[Collection entries]
● ● ●

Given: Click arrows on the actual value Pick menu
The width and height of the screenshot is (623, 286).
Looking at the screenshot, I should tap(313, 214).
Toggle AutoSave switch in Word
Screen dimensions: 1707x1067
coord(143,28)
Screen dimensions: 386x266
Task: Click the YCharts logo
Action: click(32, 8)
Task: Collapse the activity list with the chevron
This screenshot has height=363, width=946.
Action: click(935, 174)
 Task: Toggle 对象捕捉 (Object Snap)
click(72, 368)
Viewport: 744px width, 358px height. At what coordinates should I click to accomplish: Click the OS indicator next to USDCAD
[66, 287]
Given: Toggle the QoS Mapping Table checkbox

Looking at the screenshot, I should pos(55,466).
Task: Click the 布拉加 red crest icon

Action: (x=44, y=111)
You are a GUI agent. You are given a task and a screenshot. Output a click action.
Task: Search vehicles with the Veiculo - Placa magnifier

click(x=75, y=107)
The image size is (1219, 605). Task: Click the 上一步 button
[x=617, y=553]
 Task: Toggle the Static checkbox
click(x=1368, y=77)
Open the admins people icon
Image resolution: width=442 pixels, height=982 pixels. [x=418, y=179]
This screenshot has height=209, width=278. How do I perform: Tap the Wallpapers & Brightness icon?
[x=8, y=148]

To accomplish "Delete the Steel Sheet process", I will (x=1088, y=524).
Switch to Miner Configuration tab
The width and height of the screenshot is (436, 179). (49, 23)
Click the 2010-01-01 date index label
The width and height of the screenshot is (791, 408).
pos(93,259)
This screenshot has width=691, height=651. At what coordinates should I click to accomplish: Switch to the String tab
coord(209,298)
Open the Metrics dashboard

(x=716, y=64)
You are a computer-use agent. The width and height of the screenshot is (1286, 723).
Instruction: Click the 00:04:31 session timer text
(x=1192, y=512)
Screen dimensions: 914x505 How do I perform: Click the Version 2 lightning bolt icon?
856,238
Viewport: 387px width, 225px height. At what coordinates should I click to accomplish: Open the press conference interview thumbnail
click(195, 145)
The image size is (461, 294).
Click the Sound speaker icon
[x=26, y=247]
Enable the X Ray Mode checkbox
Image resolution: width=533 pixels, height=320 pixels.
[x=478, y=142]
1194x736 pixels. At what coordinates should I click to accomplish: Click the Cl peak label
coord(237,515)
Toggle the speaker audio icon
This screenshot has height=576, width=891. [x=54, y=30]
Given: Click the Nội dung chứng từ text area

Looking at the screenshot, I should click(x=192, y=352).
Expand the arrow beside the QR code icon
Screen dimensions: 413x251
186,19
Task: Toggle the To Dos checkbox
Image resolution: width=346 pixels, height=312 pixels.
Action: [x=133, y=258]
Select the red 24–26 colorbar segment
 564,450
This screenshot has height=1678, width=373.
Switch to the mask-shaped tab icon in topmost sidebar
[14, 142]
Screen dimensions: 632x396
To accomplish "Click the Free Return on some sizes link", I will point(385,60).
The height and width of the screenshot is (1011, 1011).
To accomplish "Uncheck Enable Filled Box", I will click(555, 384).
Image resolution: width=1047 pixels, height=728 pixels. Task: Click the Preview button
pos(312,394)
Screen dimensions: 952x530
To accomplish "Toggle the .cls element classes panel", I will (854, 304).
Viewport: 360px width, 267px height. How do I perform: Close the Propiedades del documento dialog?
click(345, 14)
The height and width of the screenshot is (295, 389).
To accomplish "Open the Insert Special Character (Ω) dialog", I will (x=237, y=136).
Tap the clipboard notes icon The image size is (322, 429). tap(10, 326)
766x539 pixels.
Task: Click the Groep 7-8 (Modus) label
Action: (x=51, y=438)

● ● ●

GIVEN PROBLEM »
Copy verbatim the entries above from the line containing "Toggle the speaker audio icon" down to the line containing "I will point(385,60).", including both of those lines.

RESULT FOR THIS TASK »
Toggle the speaker audio icon
This screenshot has height=576, width=891. [x=54, y=30]
Given: Click the Nội dung chứng từ text area

Looking at the screenshot, I should click(x=192, y=352).
Expand the arrow beside the QR code icon
Screen dimensions: 413x251
186,19
Task: Toggle the To Dos checkbox
Image resolution: width=346 pixels, height=312 pixels.
Action: [x=133, y=258]
Select the red 24–26 colorbar segment
 564,450
This screenshot has height=1678, width=373.
Switch to the mask-shaped tab icon in topmost sidebar
[14, 142]
Screen dimensions: 632x396
To accomplish "Click the Free Return on some sizes link", I will point(385,60).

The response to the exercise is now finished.